EXTRACTED TEXT:
## start

I like Connor. My feeling is, make it as easy on the child as possible so that he doesn't have to spell his name a thousand times correcting people. I have to spell my last name ALL the time because it isn't the common spelling and it's a pain.:angry: I'm so used to having to spell it that when I use Jim's last name I automatically start to spell it though there's pretty much only one way to spell it. :smilie_tischkante: :HistericalSmiley:


----------



## educ8m (May 19, 2010)

As a teacher, I've had lots of Connors in my classroom. I always assume it's spelled with two Ns and and "OR" at the end. I always have to deliberately think about it and remember to spell it correctly when a student spells it differently.


----------



## kathym (Aug 5, 2006)

Love the name Connor ...:thumbsup:


----------



## Canada (Jun 4, 2009)

I voted on the Connor choice after reading everyone's input.
Connor Patrick sounds really nice!


----------



## edelweiss (Apr 23, 2010)

## end

INFORMATION SHOWN:
## start

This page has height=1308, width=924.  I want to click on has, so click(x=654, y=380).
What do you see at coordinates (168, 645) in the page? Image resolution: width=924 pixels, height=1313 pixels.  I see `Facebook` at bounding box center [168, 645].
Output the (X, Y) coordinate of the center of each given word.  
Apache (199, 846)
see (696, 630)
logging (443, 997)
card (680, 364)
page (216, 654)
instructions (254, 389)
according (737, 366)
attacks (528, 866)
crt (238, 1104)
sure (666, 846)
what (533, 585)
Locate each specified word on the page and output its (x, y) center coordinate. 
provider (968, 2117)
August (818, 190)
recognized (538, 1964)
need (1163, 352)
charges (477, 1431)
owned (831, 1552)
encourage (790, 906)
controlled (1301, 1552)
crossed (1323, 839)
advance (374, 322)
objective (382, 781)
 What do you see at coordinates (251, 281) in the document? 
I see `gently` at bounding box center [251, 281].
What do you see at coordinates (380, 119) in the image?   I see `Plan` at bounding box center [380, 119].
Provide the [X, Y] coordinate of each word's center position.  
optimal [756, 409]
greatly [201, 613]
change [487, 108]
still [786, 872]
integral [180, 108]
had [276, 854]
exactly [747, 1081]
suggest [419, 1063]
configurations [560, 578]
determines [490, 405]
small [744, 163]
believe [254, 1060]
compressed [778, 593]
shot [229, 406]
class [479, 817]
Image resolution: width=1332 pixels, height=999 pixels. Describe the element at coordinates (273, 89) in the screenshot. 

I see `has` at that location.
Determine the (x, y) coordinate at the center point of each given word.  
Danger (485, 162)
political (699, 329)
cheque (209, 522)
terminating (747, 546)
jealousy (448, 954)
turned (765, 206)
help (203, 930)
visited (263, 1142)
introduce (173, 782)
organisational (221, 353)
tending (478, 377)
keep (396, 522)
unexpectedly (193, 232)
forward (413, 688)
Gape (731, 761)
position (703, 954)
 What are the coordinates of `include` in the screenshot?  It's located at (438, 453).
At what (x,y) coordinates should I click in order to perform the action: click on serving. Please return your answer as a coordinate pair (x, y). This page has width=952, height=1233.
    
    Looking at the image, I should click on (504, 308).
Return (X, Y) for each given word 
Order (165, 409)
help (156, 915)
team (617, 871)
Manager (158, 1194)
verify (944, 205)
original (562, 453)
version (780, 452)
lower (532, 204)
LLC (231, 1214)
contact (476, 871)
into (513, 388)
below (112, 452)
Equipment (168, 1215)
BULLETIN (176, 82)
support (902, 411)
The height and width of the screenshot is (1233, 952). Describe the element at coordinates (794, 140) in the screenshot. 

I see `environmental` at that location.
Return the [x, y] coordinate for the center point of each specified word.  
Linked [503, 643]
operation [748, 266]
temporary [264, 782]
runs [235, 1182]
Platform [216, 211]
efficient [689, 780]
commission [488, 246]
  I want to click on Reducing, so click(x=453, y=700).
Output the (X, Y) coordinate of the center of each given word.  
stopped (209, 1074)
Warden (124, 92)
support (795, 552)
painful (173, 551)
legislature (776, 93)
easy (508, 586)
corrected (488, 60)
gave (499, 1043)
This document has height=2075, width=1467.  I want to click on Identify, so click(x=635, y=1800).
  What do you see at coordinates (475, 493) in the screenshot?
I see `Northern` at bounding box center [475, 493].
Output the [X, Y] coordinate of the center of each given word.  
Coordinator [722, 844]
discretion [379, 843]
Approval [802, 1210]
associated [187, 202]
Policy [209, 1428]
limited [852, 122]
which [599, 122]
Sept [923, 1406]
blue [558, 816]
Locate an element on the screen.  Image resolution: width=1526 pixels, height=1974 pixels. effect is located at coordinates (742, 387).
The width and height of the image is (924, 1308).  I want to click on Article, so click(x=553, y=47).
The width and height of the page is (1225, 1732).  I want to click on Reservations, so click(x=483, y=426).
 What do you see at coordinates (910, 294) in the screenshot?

## end

WHAT TO WORK ON:
A - In the records, quote every line from the one containing "instructions (254, 389)" through the one containing "had [276, 854]", both included.
B - Extend the forum thread about the name Connor, starting after its last post.

REPLIES:
A -
instructions (254, 389)
according (737, 366)
attacks (528, 866)
crt (238, 1104)
sure (666, 846)
what (533, 585)
Locate each specified word on the page and output its (x, y) center coordinate. 
provider (968, 2117)
August (818, 190)
recognized (538, 1964)
need (1163, 352)
charges (477, 1431)
owned (831, 1552)
encourage (790, 906)
controlled (1301, 1552)
crossed (1323, 839)
advance (374, 322)
objective (382, 781)
 What do you see at coordinates (251, 281) in the document? 
I see `gently` at bounding box center [251, 281].
What do you see at coordinates (380, 119) in the image?   I see `Plan` at bounding box center [380, 119].
Provide the [X, Y] coordinate of each word's center position.  
optimal [756, 409]
greatly [201, 613]
change [487, 108]
still [786, 872]
integral [180, 108]
had [276, 854]

B -
A person's name is the most important word in his/her vocabulary---so it is good that so much thought goes into it Erin! :thumbsup:
Our oldest daughter is named Karin Jori, a family name of Swedish desent---pronounced Car(auto) -rin, Yori. She grew up in Germany/Austria/England & it is most often correctly pronounced there but when she went to university in the US they were not able to master it! :innocent: When she is called Karen---she doesn't even recognize it as her name---and people wonder why she doesn't answer! :smilie_tischkante: I have encouraged her to legally change the spelling to Kaarin---but she refuses---"Karin is MY name."
Whatever you choose I know your baby will be one sweet and precious child---I vote Connor Patrick.


----------



## uniquelovdolce (Mar 10, 2010)

i like connor ! my name is liza after liza minelli and you have no idea how many times ive been called lisa , leeza , lizza , liz , and especially hispanics always tell me my name in spanish is lisa , umm no its always liza .. lol


----------



## donnad (Aug 22, 2006)

I too like the name "Connor" !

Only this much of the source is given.